- **What is required**: Two lines below mark the span: the one containing "You are a GUI" and the one containing "Image resolution: width=1022". Set down both, plus every line between, exactly as they stand, and nothing else.

- **Data for processing**:
──────────

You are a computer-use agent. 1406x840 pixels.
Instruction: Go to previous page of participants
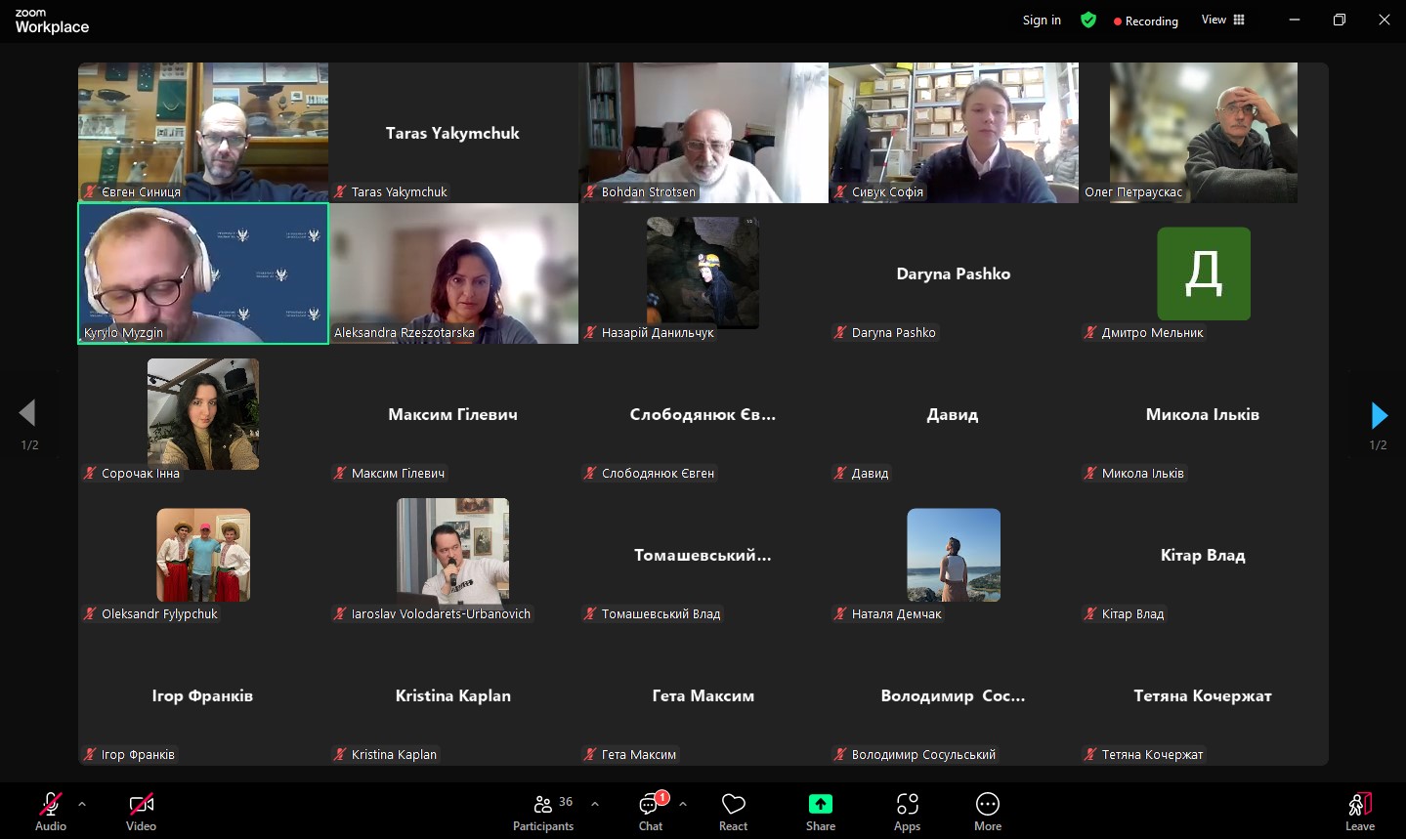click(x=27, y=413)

──────────

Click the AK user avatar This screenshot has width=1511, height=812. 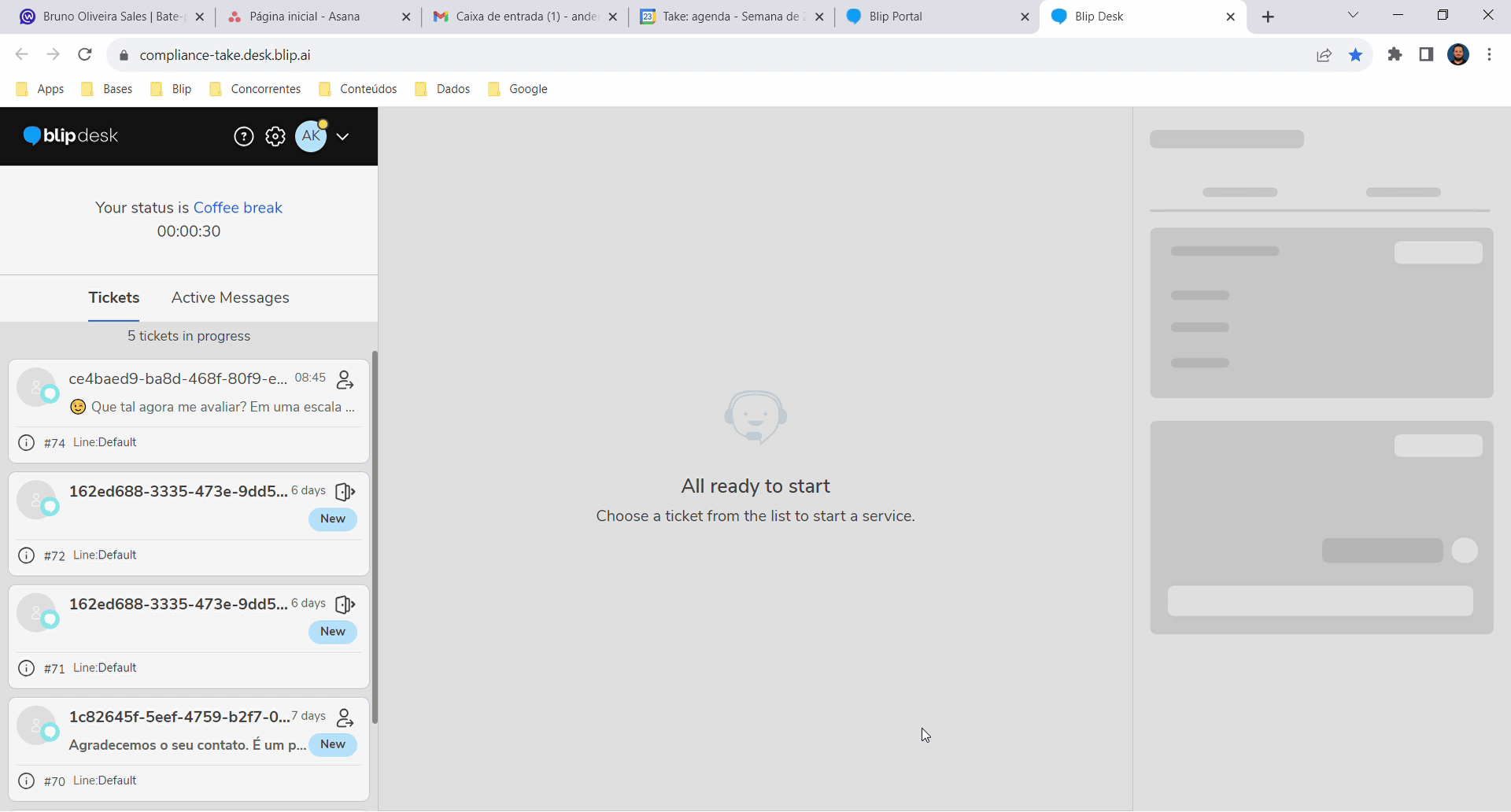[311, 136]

──────────

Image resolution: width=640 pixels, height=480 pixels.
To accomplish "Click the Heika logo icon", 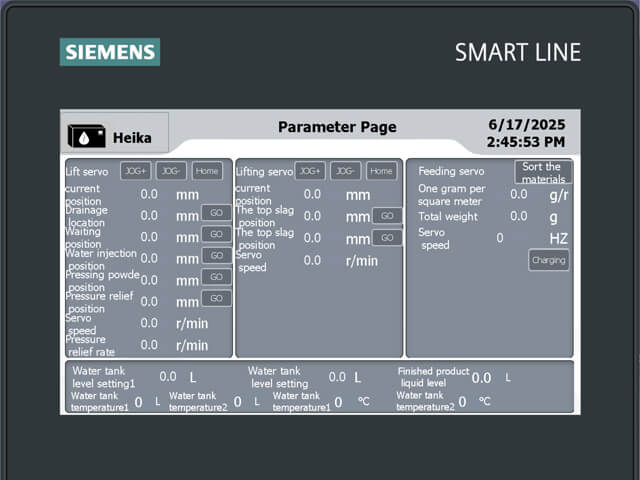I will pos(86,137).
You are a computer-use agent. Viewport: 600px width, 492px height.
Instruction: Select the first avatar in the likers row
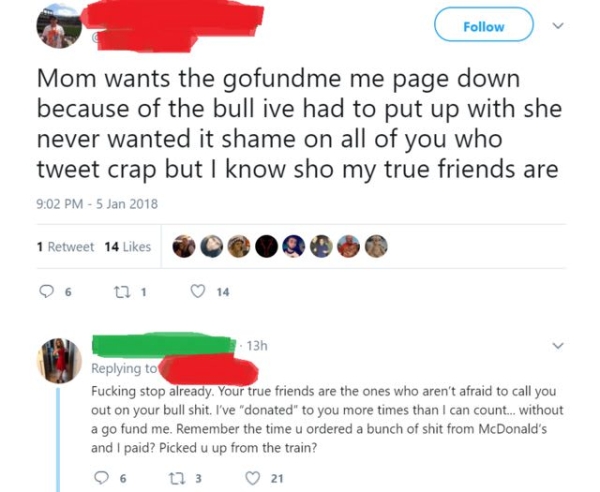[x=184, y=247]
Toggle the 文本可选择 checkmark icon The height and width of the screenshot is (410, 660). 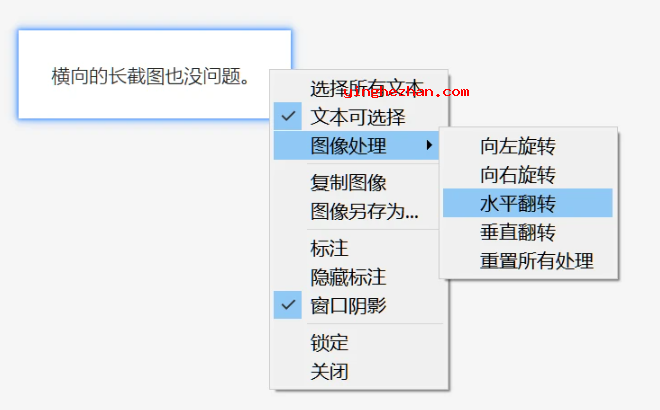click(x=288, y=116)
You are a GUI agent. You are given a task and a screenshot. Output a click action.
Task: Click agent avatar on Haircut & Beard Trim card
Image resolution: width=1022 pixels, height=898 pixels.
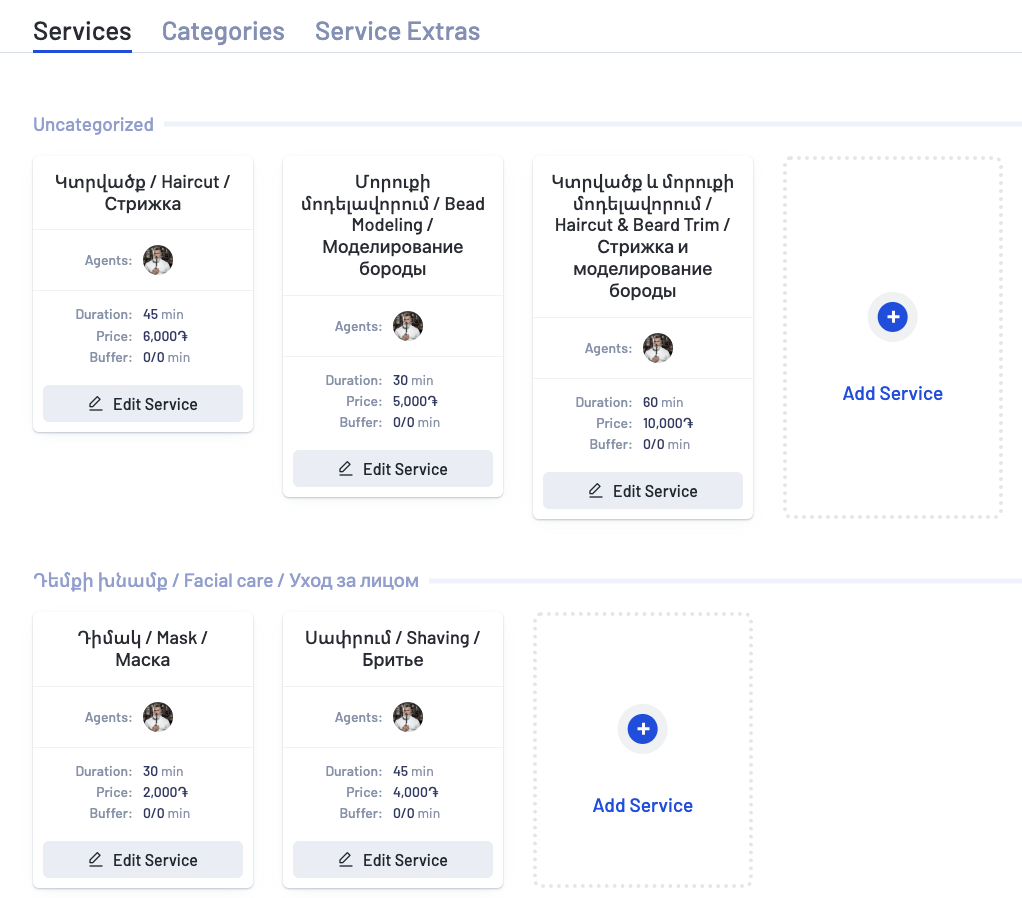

──────────

- **Answer space**:
You are a GUI agent. You are given a task and a screenshot. Output a click action.
Task: Click agent avatar on Haircut & Beard Trim card
Image resolution: width=1022 pixels, height=898 pixels.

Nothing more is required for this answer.